# Multipole expansions: test on a function $\zeta=\zeta(t)$

Considering the potential $\psi(r)$ of a sphere of mass $M$ with density $\rho(\mathbf r')$, connected by a small volume positioned in the $P'$ point as shown in the figure:

The $\psi(r)$ is:

\begin{align} \psi(r)=-G\iiint_{\mathcal{V}} \frac{\rho(\mathbf r')dx'dy'dz'}{|\mathbf r - \mathbf r'|}= -G\iiint_{\mathcal{V}}\frac{\rho(\mathbf r')dV'}{\sqrt{{r}^2+{r'}^{2}-2rr'\cos \theta}}=& \nonumber \\ =-\frac Gr\iiint_{\mathcal{V}}\frac{\rho(\mathbf r')dV'}{\sqrt{1+(r'/r)^2-2 (r'/r)\cos \theta}} \end{align}

If we want multipoles expansions of the gravitational potential, we need the $O$ origin of the reference system to be close to the sphere so that $r\gg r'$. Putting $r'/r=\beta$, $\cos \theta=t$, with $t$ parameter where $|t|\le 1$, the the potenzial $\psi(r)$ can be written:

$$f(x)=\frac{1}{\sqrt{1+x}}$$ with $x=\beta^2-2\beta t$. The idea of a multipole expansion of the gravitational potential of a mass distribution, valid for distant points, is to write it in a series of powers of the type $1/r$, where we indicated with $r$ the distance from the point $P$ in question. We know that if $g$ is a function of the type $g(x)= (1+x)^\alpha$ true for $1+x>0$ and $\alpha\in\mathbb R$ then $g(x)$ is written as a binomial series in the way:

$$(1+x)^\alpha =\sum_{n=1}^\infty \binom{\alpha}{n-1} x^{n-1}$$

If the binomial series is convergent then $|x|<1$. We may therefore also consider cases where $x=\pm 1$ but it all depends to $\alpha$. We wonder then when it will happen that $$|x|=|\beta^2-2\beta t|<1$$ This condition is equivalent to resolving the following system:

$$\begin{cases} \beta^2-2\beta t-1<0& (\star) \\ \beta^2-2\beta t+1>0& (\star \star) \end{cases}$$

The $(\star \star)$ is always true for every $t\in\mathbb R$. In fact being $\Delta/4=t^2-1\le 0$ then $|t|\le 1$. Consider the $(\star)$. Solving it we find the solutions

$$t-\sqrt{t^2+1}\le \beta \le t+\sqrt{t^2+1}\quad \tag{*}$$

But $\beta=r'/r>0$ so the ($^*$) will be:

$$0\le \beta \le t+\sqrt{t^2+1}\quad \tag{**}$$

Let's consider the function $$\zeta(t)=t+\sqrt{t^2+1} \quad \tag{***}$$ we must take the minimum.

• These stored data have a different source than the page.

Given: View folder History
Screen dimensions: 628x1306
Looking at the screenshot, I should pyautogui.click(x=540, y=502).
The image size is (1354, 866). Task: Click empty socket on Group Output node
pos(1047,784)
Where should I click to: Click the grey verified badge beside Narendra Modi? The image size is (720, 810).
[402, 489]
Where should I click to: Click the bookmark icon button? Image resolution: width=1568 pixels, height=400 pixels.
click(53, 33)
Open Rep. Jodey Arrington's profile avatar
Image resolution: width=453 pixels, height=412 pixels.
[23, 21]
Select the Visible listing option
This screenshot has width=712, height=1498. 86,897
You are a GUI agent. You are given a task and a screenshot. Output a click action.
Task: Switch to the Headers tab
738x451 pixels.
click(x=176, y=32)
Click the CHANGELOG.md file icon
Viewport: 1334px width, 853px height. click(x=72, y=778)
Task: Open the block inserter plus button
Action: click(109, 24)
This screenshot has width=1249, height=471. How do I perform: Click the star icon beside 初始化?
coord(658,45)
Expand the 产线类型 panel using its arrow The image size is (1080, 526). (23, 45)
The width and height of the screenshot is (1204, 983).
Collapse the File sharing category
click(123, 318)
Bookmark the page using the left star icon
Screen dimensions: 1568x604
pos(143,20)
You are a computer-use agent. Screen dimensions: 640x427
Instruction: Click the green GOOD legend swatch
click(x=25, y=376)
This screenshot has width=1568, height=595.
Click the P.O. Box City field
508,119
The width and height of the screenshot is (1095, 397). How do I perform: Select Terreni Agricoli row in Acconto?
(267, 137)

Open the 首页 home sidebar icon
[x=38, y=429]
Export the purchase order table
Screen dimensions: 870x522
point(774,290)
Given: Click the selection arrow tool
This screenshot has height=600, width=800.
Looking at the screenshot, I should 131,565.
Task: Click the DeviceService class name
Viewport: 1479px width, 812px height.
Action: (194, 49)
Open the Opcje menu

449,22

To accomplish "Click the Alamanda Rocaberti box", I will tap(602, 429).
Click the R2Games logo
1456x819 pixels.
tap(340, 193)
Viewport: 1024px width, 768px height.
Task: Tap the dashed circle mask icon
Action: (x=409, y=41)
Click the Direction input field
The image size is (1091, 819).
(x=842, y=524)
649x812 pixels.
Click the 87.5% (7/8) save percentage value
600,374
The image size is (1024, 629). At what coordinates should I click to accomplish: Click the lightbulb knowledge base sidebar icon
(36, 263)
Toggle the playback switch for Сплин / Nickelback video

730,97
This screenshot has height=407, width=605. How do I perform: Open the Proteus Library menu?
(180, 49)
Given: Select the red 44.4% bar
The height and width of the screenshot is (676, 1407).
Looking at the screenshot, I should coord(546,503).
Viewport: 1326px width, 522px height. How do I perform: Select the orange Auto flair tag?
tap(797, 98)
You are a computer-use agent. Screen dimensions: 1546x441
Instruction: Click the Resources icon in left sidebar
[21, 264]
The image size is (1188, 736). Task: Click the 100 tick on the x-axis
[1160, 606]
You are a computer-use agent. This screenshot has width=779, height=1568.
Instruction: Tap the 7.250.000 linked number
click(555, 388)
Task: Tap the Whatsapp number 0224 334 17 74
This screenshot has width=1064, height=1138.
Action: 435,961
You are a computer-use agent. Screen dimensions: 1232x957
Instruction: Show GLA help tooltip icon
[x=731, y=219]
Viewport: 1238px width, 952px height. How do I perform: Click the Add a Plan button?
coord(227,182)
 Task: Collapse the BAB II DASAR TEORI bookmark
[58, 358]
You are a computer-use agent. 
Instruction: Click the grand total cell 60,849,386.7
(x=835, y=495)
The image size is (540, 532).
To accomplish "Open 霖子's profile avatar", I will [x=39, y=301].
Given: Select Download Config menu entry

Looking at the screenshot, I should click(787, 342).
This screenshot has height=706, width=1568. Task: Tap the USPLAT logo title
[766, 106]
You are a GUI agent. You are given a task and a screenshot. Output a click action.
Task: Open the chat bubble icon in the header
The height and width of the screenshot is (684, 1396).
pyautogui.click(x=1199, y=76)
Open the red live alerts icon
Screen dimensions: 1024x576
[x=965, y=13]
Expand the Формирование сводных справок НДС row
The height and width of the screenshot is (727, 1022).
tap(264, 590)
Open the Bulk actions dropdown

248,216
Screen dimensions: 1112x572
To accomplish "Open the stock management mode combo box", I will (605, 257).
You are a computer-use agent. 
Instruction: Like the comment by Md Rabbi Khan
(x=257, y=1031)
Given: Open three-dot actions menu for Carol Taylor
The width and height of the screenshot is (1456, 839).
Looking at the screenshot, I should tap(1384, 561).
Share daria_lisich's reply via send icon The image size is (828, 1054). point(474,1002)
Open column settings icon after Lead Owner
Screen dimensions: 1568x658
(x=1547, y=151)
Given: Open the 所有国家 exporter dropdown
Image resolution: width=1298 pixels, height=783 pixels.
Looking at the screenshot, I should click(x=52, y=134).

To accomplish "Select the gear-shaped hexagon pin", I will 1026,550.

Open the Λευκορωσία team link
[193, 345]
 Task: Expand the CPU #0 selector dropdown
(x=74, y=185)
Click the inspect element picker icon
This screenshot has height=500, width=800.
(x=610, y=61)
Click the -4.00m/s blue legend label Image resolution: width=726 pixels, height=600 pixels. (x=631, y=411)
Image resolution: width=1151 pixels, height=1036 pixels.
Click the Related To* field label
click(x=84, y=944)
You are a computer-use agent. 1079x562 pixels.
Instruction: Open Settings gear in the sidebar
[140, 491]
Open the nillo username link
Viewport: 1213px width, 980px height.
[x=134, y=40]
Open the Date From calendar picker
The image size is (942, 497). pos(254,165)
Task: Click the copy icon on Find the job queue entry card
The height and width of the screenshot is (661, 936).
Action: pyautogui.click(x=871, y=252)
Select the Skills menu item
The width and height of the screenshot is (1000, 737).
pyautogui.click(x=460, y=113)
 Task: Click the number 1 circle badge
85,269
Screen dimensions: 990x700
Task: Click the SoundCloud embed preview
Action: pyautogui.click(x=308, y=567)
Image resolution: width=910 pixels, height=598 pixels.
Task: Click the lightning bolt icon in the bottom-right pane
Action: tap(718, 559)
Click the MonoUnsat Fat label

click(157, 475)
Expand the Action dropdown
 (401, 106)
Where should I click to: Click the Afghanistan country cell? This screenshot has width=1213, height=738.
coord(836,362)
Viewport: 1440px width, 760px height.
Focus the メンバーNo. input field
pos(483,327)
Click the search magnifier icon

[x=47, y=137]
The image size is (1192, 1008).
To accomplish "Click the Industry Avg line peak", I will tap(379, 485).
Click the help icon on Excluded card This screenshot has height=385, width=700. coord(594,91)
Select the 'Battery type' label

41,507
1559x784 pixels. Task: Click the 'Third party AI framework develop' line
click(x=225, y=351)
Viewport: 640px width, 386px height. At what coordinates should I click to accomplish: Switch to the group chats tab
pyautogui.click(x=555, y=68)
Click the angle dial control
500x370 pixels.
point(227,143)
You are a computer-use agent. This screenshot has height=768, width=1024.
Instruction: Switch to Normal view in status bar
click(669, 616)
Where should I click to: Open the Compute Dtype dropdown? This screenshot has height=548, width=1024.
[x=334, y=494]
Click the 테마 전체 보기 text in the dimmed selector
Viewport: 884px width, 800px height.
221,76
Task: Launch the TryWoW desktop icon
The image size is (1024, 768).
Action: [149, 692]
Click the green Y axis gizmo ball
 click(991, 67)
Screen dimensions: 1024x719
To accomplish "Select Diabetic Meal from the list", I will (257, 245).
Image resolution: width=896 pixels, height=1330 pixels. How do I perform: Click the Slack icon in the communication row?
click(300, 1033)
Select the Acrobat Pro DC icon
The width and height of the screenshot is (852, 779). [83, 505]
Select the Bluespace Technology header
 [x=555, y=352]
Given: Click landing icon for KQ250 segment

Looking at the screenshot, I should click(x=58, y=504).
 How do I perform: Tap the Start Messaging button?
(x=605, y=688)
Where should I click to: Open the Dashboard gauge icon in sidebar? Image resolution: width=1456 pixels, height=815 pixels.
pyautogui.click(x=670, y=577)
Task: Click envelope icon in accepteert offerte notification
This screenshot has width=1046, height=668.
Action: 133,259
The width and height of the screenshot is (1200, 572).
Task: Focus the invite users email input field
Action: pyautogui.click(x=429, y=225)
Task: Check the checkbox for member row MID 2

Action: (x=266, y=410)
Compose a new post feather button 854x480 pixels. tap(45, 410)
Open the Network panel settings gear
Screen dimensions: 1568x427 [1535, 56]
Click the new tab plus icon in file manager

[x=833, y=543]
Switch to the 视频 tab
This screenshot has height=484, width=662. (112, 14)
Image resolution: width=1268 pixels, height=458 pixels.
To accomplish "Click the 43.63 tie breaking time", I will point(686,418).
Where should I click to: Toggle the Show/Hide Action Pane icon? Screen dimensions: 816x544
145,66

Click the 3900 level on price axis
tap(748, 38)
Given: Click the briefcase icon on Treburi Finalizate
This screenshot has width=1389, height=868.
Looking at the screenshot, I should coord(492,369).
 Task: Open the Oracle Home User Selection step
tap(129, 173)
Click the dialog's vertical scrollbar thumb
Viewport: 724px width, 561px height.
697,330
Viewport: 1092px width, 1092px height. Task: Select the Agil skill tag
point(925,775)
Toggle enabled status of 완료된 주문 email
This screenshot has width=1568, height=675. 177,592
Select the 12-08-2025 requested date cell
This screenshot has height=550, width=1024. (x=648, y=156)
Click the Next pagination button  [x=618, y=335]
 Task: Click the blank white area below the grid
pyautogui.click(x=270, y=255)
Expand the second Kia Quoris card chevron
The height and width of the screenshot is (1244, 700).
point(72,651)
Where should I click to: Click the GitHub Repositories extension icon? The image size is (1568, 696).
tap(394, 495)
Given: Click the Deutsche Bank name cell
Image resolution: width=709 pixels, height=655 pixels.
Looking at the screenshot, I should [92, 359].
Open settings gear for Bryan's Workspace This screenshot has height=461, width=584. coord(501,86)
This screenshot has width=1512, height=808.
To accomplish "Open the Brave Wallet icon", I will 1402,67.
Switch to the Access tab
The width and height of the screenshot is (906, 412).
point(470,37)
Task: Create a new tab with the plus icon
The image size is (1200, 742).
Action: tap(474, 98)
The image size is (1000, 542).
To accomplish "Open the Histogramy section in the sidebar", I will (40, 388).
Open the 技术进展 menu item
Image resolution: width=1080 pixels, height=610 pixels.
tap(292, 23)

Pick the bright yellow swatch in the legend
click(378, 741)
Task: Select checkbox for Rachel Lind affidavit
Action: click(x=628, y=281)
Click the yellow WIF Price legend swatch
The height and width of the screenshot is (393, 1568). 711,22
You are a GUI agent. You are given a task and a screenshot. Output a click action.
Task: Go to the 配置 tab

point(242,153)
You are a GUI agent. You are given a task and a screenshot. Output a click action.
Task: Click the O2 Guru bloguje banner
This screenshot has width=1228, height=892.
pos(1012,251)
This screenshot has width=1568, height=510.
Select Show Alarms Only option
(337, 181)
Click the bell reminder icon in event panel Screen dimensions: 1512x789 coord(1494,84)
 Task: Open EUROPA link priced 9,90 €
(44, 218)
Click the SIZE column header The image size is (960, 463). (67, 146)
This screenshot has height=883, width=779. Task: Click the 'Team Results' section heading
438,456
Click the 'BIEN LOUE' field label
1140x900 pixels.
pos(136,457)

But

$$\zeta'(t)=1+\frac{2t}{2\sqrt{t^2+1}}=\frac{\sqrt{t^2+1}+t}{\sqrt{t^2+1}}>0$$

Hence $\zeta(t)$ is always increase in $\mathbb R$, without minimum or maximum point. But if I plot the function:

$$h(\beta)=h(\cos \theta)=\cos \theta + \sqrt{\cos^2 \theta +1} \tag{§}$$

it have severals points of mininum (with periodicity $2\pi$) as shown in the second figure:

My questions are:

1. Why $\sqrt{t^2+1}>t$, $\forall |t|<1$.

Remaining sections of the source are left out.